Michael Yaffe, physician and biochemist, knows what it’s like to see a patient who’s doing well suddenly take a drastic turn for the worse. He’s also knows you often have no idea why.

He cites the example of two patients with the same problem — say, localized pancreatic cancer. Both are basically healthy. Both come through surgery in pretty good shape.
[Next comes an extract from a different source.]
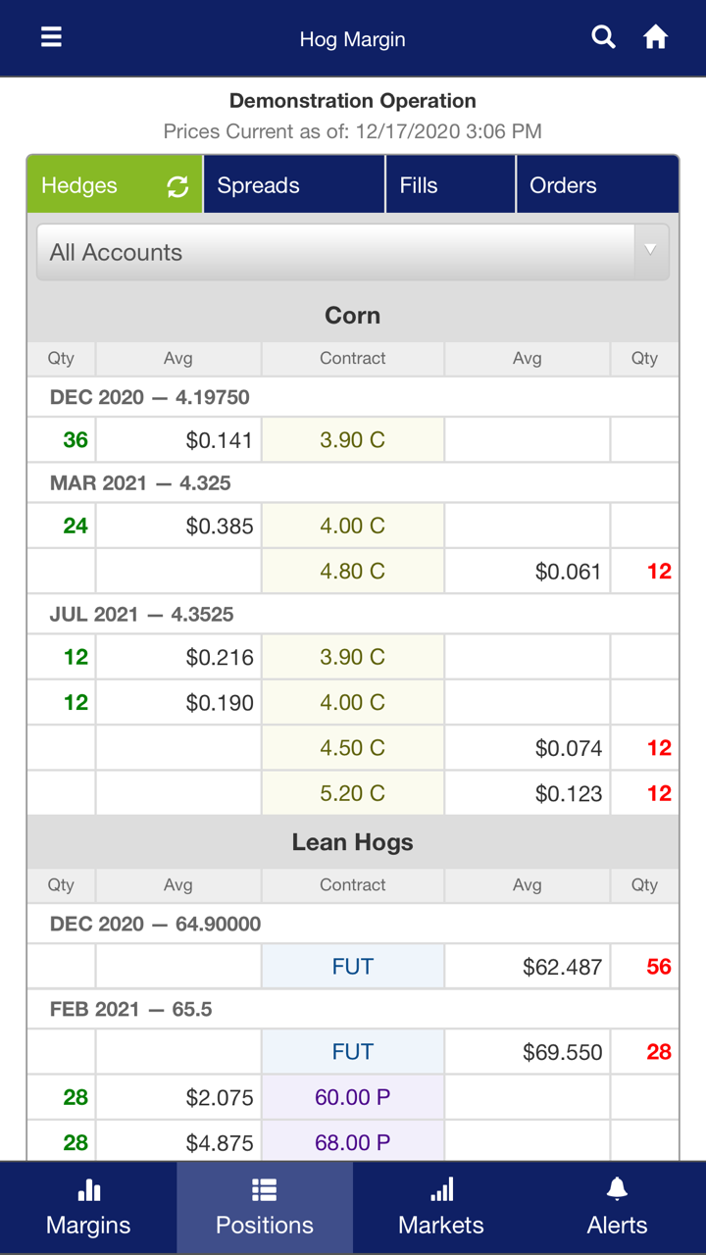This screenshot has width=706, height=1255.
Task: Open the 5.20 C corn contract
Action: [x=352, y=793]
But a few days later, one gets an infection and soon is desperately ill.

So even with patients whose situations are nearly identical, he notes, “one can be out of the hospital in a few days and the other has to spend four months in the intensive care unit.”

Most of us would chalk up such differences to luck — the homebound patient, for example, having avoided some bacteria that turned up in his unfortunate counterpart’s food. But Yaffe, an MIT biology professor, says something else may be at work: problems with the dizzyingly complex dance of natural substances in our bodies that regulate everything from our moods to our immune systems.

Among key participants in this dance are proteins: hormones like insulin, enzymes like those that go to work in our stomachs when we eat, antibodies that help us stave off disease.


Many proteins play a critical role is signaling. Take an event most of us are oblivious to — damage to our DNA. It happens all the time in cells throughout our bodies. But in virtually every instance, specialized proteins “find” the problem and trigger activities that cause other proteins to clump together. The resulting clump — a kind of enzyme — then acts like an electric company dispatcher, setting in motion a process that quickly repairs the DNA.

Without this unseen interplay, we’d be in tough straits. “There’s a rare disease in which individuals have a mutation in a key enzyme, so their bodies can’t sense DNA damage properly,” notes Yaffe. “They starting getting tumors as children and they die in their teens.”

But the DNA-repair system is just one of many in which protein-protein linkups are crucial, and Yaffe has dedicated his career to mapping the signaling networks that reflect such connections. “Understanding these networks,” he says, “will be the key to 21st century medicine.”

Probing such issues wasn’t in Yaffe’s original career plan. The Baltimore native majored in materials science and engineering at Cornell. But then, he experienced the allure of a combined M.D.-Ph.D. program. (Part of the reason medicine may have felt like a good fit is that at age 8, Yaffe spent a cumulative total of six months in the hospital being treated for broken legs and related conditions. “I was a fanatic bicycle rider,” he explains.)

Late-Night Lab Work

Yaffe received doctoral and medical degrees from Case Western Reserve University, and his subsequent experiences with patients convinced him to focus on signaling networks. Still, he didn’t want to abandon medicine. “When I was doing my residency,” he notes, “on the nights when I didn’t have to be in the hospital I would spend most of my time in the lab. It was crazy.” But the work also left Yaffe well prepared to shed light on an almost unbelievably complex system.

The problem for those probing signaling networks is that there are so many signals, signalers, and other players to deal with. Yaffe notes, for example, that science understands a lot about how a specific protein — say, a hormone — may interact with another, like the cell-surface connector for that hormone. But given that there are 10,000 or more proteins with signaling responsibilities, he says, trying to do something medically useful with such limited information “is like trying to make a plan for the Greater Boston area by concentrating on what’s happening in MIT’s Room 10-250.”

So you need to map major chunks of such networks. Thus, Yaffe’s group has developed a computer program that lets them find small stretches on many different proteins that are critical to letting these natural agents, as he puts it, “shake hands with each other.”

It’s not yet a medically useful innovation. The group has been able to pinpoint and analyze some 120 of these snippets from different proteins — but the total universe of such snippets may be well over 1,000.

Minimal Time Off

“We’re a long way from the point where these results affect how we treat patients,” says Yaffe. But he also notes that advances like the decoding of the human genome, along with the growing ties between computer science and biology, provide ample grounds for optimism about future progress.

So, he spends most of his time on his basic science studies at MIT. But one weekend a month, he oversees the Surgical Intensive Care Unit at Boston’s Beth Israel-Deaconess Medical Center. He typically works Friday evenings, and Saturday and Sunday days — but “there are weekends when I never go home.”

Why carve that time out from a thriving research career? Partly, says Yaffe, it’s the simple desire to assist others as best he can. Another factor: he can put his engineering background to work.

“ICU patients have to adjust to the fact that their lives are being regulated to a large extent by machines,” he notes. “It’s very scary for them, and I try to add a human touch.” But there’s also the contrast with the lab.

“When you’re a biologist at MIT,” he notes, “you’re surrounded by great people, and that means you’re likely to be successful. But when you take care of a group of very sick patients, you realize how hard it is to apply what you’re learning in the lab to help make them well. And that helps keep you humble.”